Which client would have an increased risk for delirium?
- A. An elderly woman with abdominal pain
- B. A 3-year-old child with a temperature of 103.2 F
- C. A middle-aged woman newly diagnosed with multiple sclerosis
- D. A young adult male with gastroenteritis and dehydration
Correct Answer: B
Rationale: High fever in young children significantly increases the risk of delirium, more so than the other conditions listed.
The nurse is caring for a client with Alzheimer's disease. The nurse observes that the client's pacing and mumbling to himself increase at mealtime and shift change. Which intervention should the nurse implement first?
- A. Administer an antianxiety drug such as lorazepam (Ativan) at these times.
- B. Explain the unit routine and the reasons for increased activity to the client.
- C. Keep unit activity to a minimum.
- D. Move the client to a quieter area during these times.
Correct Answer: D
Rationale: Moving the client to a quieter area reduces overstimulation, addressing the immediate cause of agitation.

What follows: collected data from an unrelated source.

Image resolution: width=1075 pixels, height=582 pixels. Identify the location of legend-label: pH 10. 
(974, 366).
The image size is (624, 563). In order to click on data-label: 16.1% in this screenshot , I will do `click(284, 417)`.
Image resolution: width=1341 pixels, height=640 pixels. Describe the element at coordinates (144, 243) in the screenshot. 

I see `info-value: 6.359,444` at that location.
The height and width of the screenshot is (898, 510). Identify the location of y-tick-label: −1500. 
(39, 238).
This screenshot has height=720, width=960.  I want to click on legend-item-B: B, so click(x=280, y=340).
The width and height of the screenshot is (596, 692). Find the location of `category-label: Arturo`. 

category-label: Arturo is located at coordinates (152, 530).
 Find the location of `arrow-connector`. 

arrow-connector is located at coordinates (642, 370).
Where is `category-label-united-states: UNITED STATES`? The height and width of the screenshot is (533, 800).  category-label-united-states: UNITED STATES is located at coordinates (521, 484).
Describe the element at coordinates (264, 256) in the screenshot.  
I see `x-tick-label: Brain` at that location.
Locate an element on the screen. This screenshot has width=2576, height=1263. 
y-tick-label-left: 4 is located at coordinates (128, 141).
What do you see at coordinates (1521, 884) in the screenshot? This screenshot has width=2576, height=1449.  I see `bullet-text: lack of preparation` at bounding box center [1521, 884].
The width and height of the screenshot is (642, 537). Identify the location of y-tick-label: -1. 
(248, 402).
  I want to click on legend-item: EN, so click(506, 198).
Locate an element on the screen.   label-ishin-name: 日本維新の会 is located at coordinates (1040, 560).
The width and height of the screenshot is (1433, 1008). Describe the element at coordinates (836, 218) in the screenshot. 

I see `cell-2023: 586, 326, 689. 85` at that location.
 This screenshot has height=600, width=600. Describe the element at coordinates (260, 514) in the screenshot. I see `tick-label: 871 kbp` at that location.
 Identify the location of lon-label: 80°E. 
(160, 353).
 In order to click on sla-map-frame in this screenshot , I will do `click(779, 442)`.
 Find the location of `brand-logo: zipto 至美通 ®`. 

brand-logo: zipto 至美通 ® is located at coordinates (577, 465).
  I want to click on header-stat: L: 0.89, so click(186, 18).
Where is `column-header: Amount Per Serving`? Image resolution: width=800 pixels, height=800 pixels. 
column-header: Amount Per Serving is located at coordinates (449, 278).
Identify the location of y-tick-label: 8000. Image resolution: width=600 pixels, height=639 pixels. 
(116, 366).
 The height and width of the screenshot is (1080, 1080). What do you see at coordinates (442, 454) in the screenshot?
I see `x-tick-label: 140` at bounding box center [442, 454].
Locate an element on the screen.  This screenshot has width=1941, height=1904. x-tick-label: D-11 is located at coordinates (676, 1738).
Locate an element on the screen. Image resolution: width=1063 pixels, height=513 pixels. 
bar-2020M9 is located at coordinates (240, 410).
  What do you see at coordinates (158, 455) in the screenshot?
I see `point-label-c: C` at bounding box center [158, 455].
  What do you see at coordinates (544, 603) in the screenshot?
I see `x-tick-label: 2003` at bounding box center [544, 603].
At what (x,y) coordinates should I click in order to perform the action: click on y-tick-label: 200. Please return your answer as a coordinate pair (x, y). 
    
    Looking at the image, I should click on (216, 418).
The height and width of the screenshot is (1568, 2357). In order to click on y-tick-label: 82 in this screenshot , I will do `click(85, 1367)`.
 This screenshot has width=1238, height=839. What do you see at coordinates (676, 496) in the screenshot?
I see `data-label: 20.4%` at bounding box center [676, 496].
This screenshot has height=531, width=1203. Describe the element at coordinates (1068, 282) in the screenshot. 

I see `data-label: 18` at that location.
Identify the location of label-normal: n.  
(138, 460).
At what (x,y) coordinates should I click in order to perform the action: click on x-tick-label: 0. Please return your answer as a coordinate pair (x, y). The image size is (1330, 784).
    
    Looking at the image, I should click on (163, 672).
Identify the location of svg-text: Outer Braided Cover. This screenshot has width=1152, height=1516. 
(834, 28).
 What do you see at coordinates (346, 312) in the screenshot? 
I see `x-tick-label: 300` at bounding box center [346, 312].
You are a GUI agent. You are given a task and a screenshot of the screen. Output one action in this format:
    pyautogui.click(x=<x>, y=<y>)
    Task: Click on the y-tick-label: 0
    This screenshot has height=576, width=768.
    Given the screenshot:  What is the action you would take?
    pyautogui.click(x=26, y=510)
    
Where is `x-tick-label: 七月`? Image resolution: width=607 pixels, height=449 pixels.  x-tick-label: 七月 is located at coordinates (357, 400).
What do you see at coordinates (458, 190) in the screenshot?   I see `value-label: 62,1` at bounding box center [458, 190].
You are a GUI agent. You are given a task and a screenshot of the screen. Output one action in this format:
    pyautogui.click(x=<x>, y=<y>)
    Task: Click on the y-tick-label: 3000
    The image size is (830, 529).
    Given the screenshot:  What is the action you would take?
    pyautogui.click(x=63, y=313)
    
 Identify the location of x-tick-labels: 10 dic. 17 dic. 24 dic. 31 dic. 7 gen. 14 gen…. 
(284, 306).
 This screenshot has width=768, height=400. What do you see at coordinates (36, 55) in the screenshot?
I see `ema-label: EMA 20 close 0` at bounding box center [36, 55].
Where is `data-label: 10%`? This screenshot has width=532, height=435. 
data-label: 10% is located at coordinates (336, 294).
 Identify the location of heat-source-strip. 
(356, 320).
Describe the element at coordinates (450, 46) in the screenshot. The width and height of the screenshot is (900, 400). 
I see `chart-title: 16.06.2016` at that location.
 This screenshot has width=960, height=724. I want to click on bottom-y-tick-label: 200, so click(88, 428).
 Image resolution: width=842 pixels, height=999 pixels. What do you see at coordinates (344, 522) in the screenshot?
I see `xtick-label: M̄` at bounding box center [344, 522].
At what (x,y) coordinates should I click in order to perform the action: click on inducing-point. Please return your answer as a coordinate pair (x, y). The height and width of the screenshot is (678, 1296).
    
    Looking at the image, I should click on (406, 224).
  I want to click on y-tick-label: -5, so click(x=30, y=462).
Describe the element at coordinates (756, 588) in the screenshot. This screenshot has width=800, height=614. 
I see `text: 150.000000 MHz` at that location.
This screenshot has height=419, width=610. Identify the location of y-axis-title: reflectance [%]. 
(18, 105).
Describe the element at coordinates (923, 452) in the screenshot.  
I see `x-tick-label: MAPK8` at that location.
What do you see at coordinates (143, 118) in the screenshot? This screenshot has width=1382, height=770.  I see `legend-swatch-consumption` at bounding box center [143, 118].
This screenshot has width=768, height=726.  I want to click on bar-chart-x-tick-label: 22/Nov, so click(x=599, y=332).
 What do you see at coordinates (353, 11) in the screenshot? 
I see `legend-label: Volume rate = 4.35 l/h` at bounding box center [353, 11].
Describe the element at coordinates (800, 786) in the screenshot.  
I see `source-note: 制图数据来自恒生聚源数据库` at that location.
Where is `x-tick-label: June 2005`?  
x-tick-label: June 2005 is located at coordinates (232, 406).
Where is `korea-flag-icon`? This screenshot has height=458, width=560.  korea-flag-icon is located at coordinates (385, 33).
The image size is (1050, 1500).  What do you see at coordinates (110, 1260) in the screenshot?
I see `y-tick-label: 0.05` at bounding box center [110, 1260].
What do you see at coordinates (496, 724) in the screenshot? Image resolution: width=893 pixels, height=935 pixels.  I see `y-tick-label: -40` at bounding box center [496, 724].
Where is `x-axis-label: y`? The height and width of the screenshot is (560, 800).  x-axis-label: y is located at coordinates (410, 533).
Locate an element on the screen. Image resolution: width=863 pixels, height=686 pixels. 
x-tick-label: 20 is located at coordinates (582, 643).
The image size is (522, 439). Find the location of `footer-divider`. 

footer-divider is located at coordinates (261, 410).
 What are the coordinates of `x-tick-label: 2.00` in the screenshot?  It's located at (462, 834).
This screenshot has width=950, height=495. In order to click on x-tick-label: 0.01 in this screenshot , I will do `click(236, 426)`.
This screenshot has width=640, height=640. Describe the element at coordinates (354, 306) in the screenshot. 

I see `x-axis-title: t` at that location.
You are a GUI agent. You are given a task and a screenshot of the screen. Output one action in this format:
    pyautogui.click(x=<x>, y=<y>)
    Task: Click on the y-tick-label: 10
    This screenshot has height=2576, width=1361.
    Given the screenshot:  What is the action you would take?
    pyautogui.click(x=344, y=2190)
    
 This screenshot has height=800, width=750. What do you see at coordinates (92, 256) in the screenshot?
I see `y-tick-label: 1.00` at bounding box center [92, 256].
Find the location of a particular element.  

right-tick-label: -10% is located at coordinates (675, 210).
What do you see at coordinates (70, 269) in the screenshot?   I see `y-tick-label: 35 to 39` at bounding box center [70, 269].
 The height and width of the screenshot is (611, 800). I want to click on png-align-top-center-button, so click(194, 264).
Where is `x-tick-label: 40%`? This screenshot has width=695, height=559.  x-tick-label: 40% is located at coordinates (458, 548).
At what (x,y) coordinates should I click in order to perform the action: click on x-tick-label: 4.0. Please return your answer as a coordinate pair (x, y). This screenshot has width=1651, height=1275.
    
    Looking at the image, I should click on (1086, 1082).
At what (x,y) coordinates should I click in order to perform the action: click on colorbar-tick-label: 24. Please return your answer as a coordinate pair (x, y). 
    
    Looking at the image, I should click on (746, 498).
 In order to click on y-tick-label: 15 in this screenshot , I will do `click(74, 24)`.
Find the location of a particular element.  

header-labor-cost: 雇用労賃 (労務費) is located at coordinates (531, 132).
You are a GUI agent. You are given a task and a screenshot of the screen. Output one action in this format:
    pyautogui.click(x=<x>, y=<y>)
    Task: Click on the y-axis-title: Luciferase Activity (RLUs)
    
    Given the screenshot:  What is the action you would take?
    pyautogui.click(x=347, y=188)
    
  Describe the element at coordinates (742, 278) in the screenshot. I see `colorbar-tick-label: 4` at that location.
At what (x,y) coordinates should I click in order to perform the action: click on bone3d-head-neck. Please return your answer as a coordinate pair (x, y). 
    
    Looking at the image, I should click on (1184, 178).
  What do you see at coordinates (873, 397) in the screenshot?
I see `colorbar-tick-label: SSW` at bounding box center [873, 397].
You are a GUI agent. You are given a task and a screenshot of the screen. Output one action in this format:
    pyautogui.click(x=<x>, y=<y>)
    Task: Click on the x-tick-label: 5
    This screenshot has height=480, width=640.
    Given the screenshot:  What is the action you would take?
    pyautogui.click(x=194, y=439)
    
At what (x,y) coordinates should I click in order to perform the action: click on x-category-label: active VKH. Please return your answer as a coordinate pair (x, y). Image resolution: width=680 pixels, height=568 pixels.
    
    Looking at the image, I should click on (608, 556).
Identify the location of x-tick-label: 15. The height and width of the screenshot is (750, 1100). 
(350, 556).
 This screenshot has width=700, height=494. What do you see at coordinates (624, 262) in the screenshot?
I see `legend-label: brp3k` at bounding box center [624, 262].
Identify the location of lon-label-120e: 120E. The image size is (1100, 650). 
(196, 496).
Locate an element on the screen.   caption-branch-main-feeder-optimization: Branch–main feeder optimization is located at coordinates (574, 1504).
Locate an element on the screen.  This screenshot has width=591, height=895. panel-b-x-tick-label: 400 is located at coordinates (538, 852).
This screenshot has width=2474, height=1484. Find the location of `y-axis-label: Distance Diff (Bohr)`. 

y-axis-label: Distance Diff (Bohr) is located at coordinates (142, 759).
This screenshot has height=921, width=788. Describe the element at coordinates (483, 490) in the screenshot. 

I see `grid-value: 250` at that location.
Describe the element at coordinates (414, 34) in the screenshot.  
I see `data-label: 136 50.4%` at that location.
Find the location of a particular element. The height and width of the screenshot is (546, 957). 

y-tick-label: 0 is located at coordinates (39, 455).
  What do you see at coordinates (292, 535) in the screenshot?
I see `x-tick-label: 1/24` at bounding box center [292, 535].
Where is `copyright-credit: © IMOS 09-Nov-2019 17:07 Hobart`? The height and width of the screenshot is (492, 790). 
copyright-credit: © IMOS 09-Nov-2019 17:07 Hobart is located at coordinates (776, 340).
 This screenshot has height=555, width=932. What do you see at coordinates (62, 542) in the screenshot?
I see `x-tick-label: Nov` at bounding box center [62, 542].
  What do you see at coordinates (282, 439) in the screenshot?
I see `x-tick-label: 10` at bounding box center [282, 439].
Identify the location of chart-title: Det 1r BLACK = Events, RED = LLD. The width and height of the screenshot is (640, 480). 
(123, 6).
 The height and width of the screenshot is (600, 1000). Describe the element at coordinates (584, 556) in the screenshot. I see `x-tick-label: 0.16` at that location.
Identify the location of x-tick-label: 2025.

The grown daughter of a woman with Alzheimer's disease reports to the nurse that she is trying to keep her mother's condition from worsening by asking her questions whenever they are together. Which will be accomplished by this intervention?
- A. Decrease environmental misinterpretation
- B. Improve memory retention
- C. Increase frustration
- D. Slow the progress of the disease
Correct Answer: C
Rationale: Questioning clients with Alzheimer's about tasks they cannot perform increases frustration due to their progressive cognitive decline.
The nurse is working with a client who has hallucinations and delusions. The client tells the nurse she cannot take a shower because she is waiting for her husband to take her home. Which response by the nurse is best in this situation?
- A. It would be best if you just took your shower now.
- B. You seem anxious and upset.
- C. You have plenty of time to shower before it's time to go home.
- D. Why are you thinking you're going home?
Correct Answer: C
Rationale: Going along with the delusion without reinforcing it allows the client to proceed with activities calmly.